Question

In the given figure, O is the centre of the circle and AB is a diameter. If AC = BD and ∠AOC = 72°, find:

1. ∠ABC 
2. ∠BAD 
3. ∠ABD

Answer 1

Given:

O is the center of the circle.

AB is the diameter.

AC = BD.

∠AOC = 72°.

i. Find ∠ABC:

We know that the angle subtended by an arc at the centre of the circle is twice the angle subtended at any point on the remaining part of the circle.

Since AB is the diameter, ∠AOC subtends the arc AC.

Therefore, ∠ABC = `1/2 × ∠AOC = 1/2` × 72° = 36°.

ii.
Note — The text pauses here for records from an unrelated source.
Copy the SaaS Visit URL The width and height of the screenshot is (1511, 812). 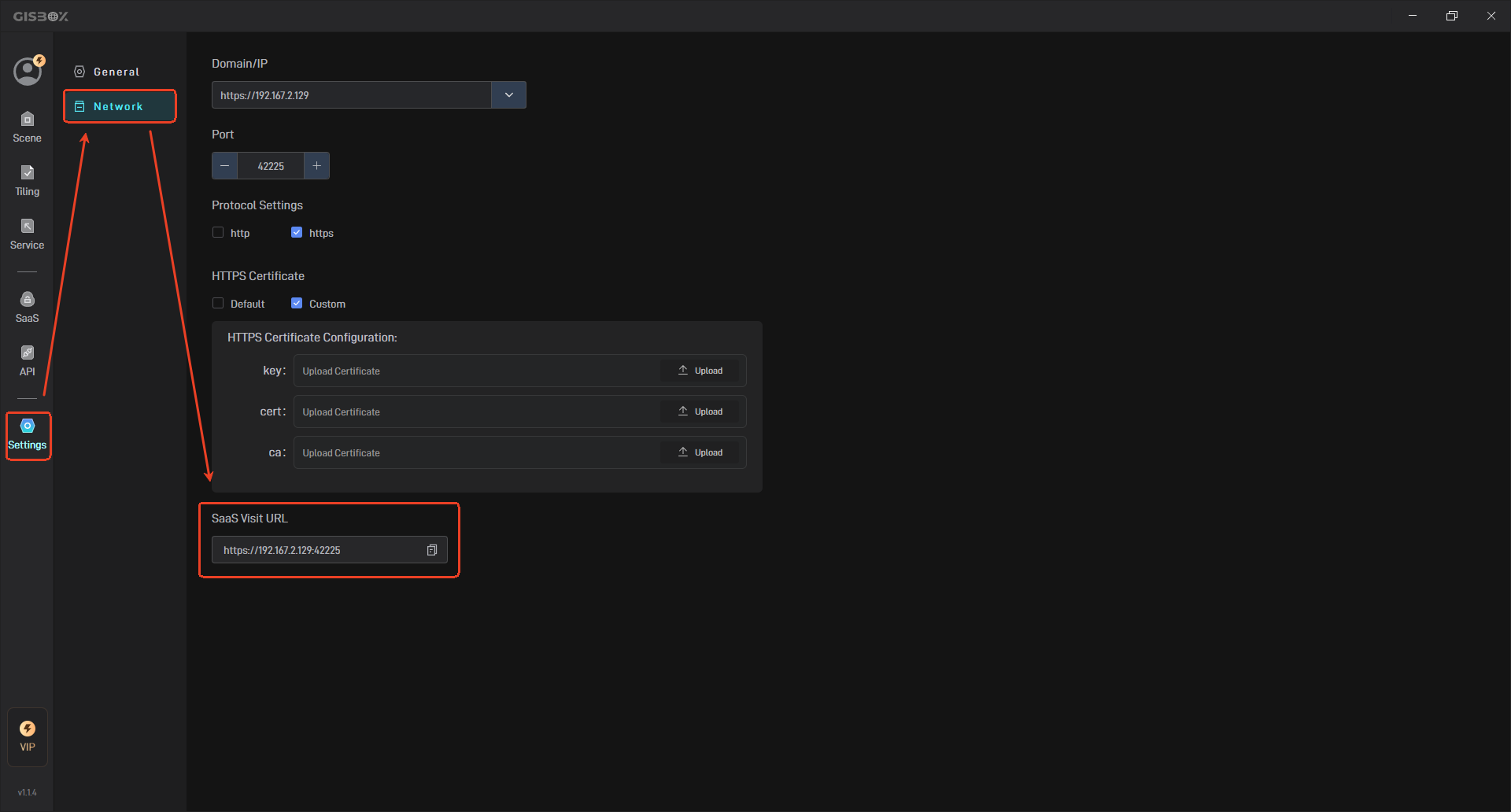coord(432,550)
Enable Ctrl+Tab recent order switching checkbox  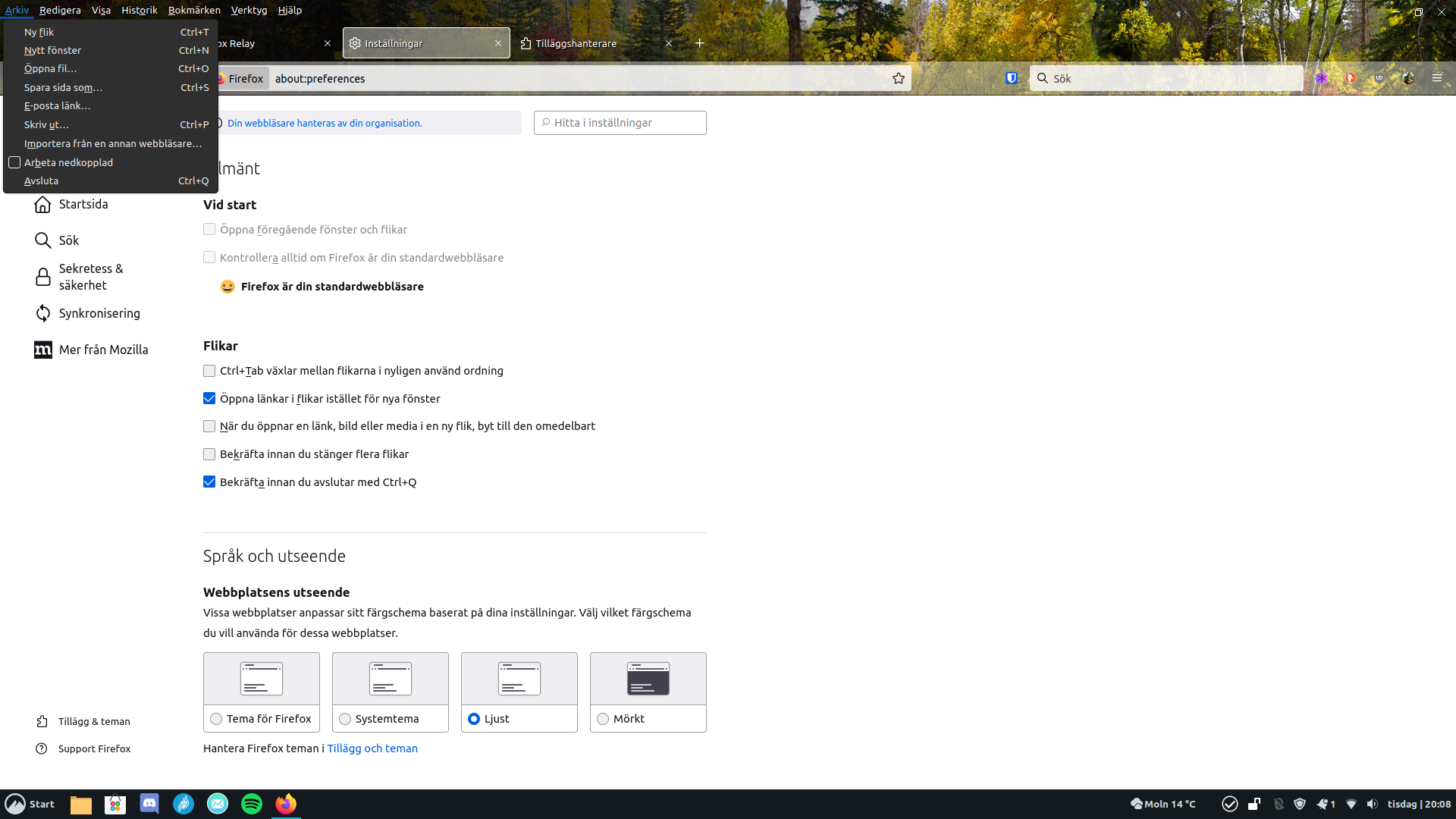point(209,371)
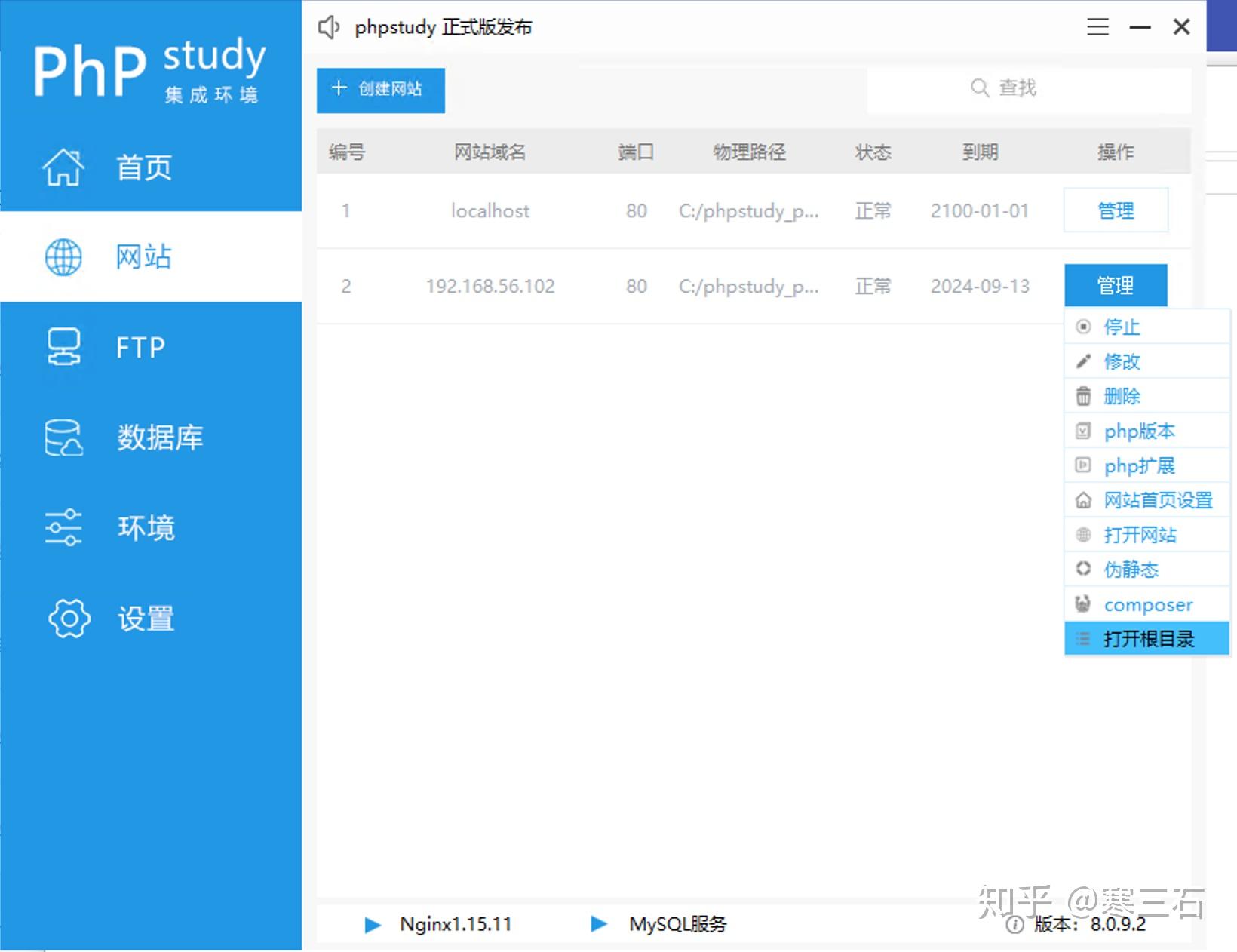Select php扩展 from the context menu

point(1139,465)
Find ∠BAD:

Given AC = BD (chords of the circle).

Equal chords subtend equal angles at any point on the major arc.

So, ∠BAD = ∠ABC = 36°.

iii. Find ∠ABD:

Since AB is the diameter, angle ∠ADB = 90° (angle in a semicircle).

In triangle ABD, sum of angles = 180°.

Therefore, ∠ABD + ∠BAD + ∠ADB = 180°

Substitute known values: ∠ABD + 36° + 90° = 180°

∠ABD = 180° − 126° = 54°.